Received: 11/6/2006;
Accepted: 15/8/2006

Code Number: pe07006

Abstract

Objective: To determine the prevalence and severity of anemia in children and adolescents on chronic hemodialysis and to identify independent predictor for anemia in children on hemodialysis.
Material & Methods: A cross sectional study was performed between September 2005 and January 2006. The study population consisted of 25 patients aged 7-20 years on chronic hemodialysis from pediatric hemodialysis centers in Isfahan, Iran.
Findings: A total of 22 (82%) patients had hemoglobin level of <11 g/dL (anemic) and 12(48%) patients had hemoglobin values < 8 g/dL (severe anemia). The mean age for these patients was 15.5±3.7 years and the mean time on chronic dialysis was 20.44± 15.25 months. Anemia was more common and more severe among children who were on dialysis for less than 6 months. There was a inverse relation between severity of anemia and duration of hemodialysis (p=0.019, r=-0.465). Nearly
all patients were treated with erythropoietin, Children with more severe anemia received slightly higher dose of erythropoietin (P=0.09, r=0.202). There was a significant difference between serum albumin values in anemic patients and patients without anemia (p=0.023). There was a correlation between serum albumin and hemoglobin level (r=0.511, P=0.01). Parathyroid hormone (PTH) levels was>200 pg/ml in 16 patients (66%) and >400 pg/ml in 9 patients (37.5%). There was a reverse correlation between PTH level>200 pg/ml and hemoglobin level (r=-0.505, P=0.046).
Conclusion: The prevalence of anemia in children on hemodialysis in Isfahan appears to be higher than that reported in the other studies in spite of extensive use of rHuEPO and iron supplementation. We found this to be especially true for patients new on hemodialysis (less than 6 months), low albumin andsevere hyperparathyroidism.

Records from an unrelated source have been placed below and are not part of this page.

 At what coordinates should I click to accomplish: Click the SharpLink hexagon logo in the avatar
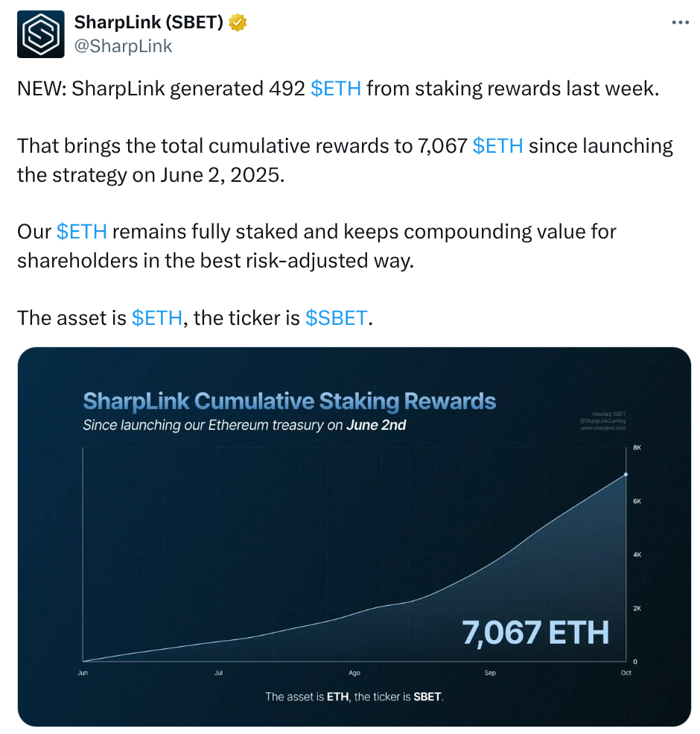point(41,34)
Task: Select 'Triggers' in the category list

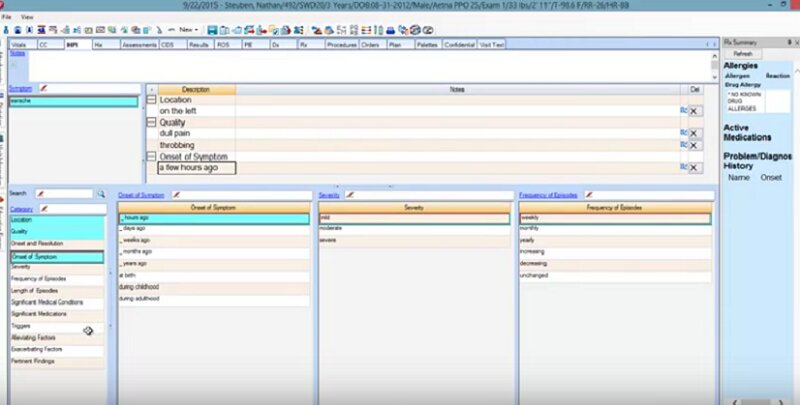Action: point(21,325)
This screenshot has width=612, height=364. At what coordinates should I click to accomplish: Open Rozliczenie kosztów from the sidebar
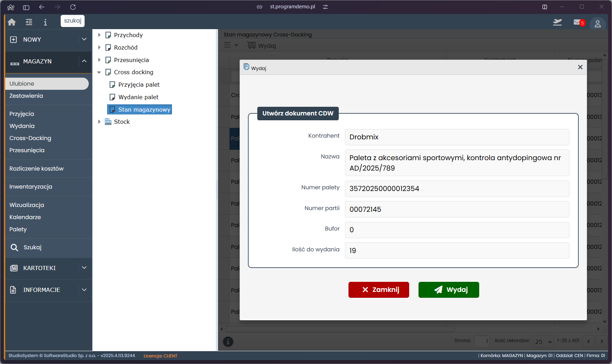36,168
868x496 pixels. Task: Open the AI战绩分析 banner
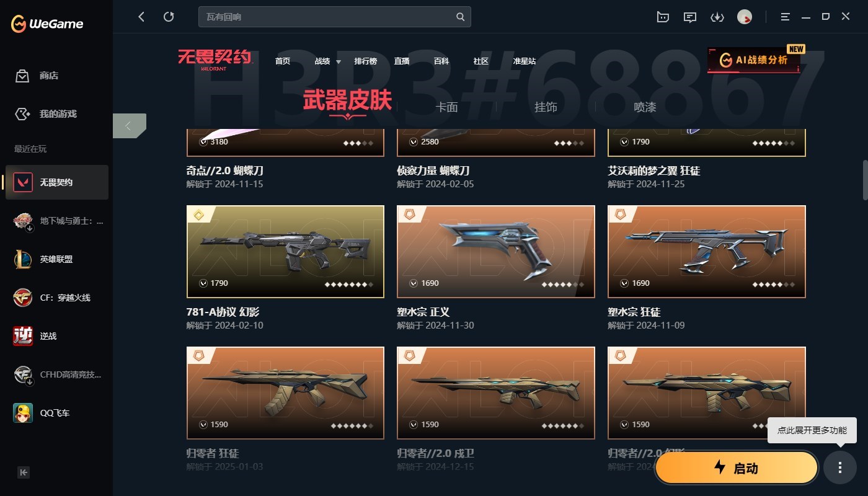coord(754,60)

Key Words: Hemodialysis, Anemia, Prevalence, Erythropoietin, Parathyroid hormone

Introduction

Anemia is a major complication of end-stage renal disease (ESRD) in children [1]. When severe, it is associated with cardiovascular dysfunction, cardiomyopathy, and death [2] Correction of anemia in children with ESRD improves cardiac
dysfunction, exercise tolerance and reduces left ventricular hypertrophy [2]. Approximately 25% of adult patients maintained on chronic hemodialysis have anemia. Anemia is defined by the National Kidney Foundation Dialysis Outcome Quality Initiative (K/DOQI) as a hemoglobin value less than 11 g/dL [3]. More than 75% of children with anemia maintained on chronic hemodialysis exhibit signs of left ventricular hypertrophy, a harbinger of cardiovascular morbidity in adulthood [4].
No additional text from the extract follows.